Top to bottom, every record is to be copied word for word.
• • • •
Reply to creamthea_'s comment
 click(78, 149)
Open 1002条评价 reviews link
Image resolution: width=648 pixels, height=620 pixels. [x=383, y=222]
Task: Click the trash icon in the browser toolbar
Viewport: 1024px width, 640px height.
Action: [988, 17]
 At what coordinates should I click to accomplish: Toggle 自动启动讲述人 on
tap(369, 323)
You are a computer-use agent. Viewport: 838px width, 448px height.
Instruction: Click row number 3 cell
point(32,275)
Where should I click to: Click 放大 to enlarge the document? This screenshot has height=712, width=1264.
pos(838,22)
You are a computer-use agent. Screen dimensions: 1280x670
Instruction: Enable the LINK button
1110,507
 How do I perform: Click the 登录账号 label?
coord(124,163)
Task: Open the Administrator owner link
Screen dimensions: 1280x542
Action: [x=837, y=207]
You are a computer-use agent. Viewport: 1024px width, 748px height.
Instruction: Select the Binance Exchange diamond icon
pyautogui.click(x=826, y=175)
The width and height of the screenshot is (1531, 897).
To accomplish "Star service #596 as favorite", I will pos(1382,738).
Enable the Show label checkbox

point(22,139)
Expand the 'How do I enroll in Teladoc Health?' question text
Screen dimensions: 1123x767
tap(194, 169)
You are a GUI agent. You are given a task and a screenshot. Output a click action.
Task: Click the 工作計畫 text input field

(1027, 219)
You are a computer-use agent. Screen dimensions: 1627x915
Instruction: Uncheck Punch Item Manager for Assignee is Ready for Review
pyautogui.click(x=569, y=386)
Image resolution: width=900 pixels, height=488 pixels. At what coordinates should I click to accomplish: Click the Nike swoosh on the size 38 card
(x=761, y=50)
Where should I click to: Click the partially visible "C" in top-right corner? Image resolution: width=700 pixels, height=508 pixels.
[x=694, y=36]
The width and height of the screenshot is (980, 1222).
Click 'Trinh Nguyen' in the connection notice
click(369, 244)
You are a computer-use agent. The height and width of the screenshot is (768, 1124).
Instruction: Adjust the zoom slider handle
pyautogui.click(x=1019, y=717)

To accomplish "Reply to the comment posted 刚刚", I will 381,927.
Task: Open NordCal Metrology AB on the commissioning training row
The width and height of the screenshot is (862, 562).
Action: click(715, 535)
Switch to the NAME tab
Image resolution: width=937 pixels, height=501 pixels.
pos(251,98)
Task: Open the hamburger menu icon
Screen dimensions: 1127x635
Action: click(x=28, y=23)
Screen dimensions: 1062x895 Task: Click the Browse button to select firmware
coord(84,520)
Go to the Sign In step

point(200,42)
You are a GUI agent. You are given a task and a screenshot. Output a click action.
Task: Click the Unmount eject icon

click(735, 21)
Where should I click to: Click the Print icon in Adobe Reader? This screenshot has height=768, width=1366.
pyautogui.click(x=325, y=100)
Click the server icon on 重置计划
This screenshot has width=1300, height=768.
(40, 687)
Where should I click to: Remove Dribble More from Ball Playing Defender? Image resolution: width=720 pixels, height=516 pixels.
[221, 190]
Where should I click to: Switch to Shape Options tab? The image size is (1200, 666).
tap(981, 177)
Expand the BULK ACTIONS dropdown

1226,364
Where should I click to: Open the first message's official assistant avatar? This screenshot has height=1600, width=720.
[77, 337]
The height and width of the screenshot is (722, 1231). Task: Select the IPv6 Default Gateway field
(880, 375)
• • • •
- [TASK OUTPUT]:
Reply to creamthea_'s comment
 click(78, 149)
Open 1002条评价 reviews link
Image resolution: width=648 pixels, height=620 pixels. [x=383, y=222]
Task: Click the trash icon in the browser toolbar
Viewport: 1024px width, 640px height.
Action: [988, 17]
 At what coordinates should I click to accomplish: Toggle 自动启动讲述人 on
tap(369, 323)
You are a computer-use agent. Viewport: 838px width, 448px height.
Instruction: Click row number 3 cell
point(32,275)
Where should I click to: Click 放大 to enlarge the document? This screenshot has height=712, width=1264.
pos(838,22)
You are a computer-use agent. Screen dimensions: 1280x670
Instruction: Enable the LINK button
1110,507
 How do I perform: Click the 登录账号 label?
coord(124,163)
Task: Open the Administrator owner link
Screen dimensions: 1280x542
Action: [x=837, y=207]
You are a computer-use agent. Viewport: 1024px width, 748px height.
Instruction: Select the Binance Exchange diamond icon
pyautogui.click(x=826, y=175)
The width and height of the screenshot is (1531, 897).
To accomplish "Star service #596 as favorite", I will pos(1382,738).
Enable the Show label checkbox

point(22,139)
Expand the 'How do I enroll in Teladoc Health?' question text
Screen dimensions: 1123x767
tap(194, 169)
You are a GUI agent. You are given a task and a screenshot. Output a click action.
Task: Click the 工作計畫 text input field

(1027, 219)
You are a computer-use agent. Screen dimensions: 1627x915
Instruction: Uncheck Punch Item Manager for Assignee is Ready for Review
pyautogui.click(x=569, y=386)
Image resolution: width=900 pixels, height=488 pixels. At what coordinates should I click to accomplish: Click the Nike swoosh on the size 38 card
(x=761, y=50)
Where should I click to: Click the partially visible "C" in top-right corner? Image resolution: width=700 pixels, height=508 pixels.
[x=694, y=36]
The width and height of the screenshot is (980, 1222).
Click 'Trinh Nguyen' in the connection notice
click(369, 244)
You are a computer-use agent. The height and width of the screenshot is (768, 1124).
Instruction: Adjust the zoom slider handle
pyautogui.click(x=1019, y=717)

To accomplish "Reply to the comment posted 刚刚", I will 381,927.
Task: Open NordCal Metrology AB on the commissioning training row
The width and height of the screenshot is (862, 562).
Action: click(715, 535)
Switch to the NAME tab
Image resolution: width=937 pixels, height=501 pixels.
pos(251,98)
Task: Open the hamburger menu icon
Screen dimensions: 1127x635
Action: click(x=28, y=23)
Screen dimensions: 1062x895 Task: Click the Browse button to select firmware
coord(84,520)
Go to the Sign In step

point(200,42)
You are a GUI agent. You are given a task and a screenshot. Output a click action.
Task: Click the Unmount eject icon

click(735, 21)
Where should I click to: Click the Print icon in Adobe Reader? This screenshot has height=768, width=1366.
pyautogui.click(x=325, y=100)
Click the server icon on 重置计划
This screenshot has width=1300, height=768.
(40, 687)
Where should I click to: Remove Dribble More from Ball Playing Defender? Image resolution: width=720 pixels, height=516 pixels.
[221, 190]
Where should I click to: Switch to Shape Options tab? The image size is (1200, 666).
tap(981, 177)
Expand the BULK ACTIONS dropdown

1226,364
Where should I click to: Open the first message's official assistant avatar? This screenshot has height=1600, width=720.
[77, 337]
The height and width of the screenshot is (722, 1231). Task: Select the IPv6 Default Gateway field
(880, 375)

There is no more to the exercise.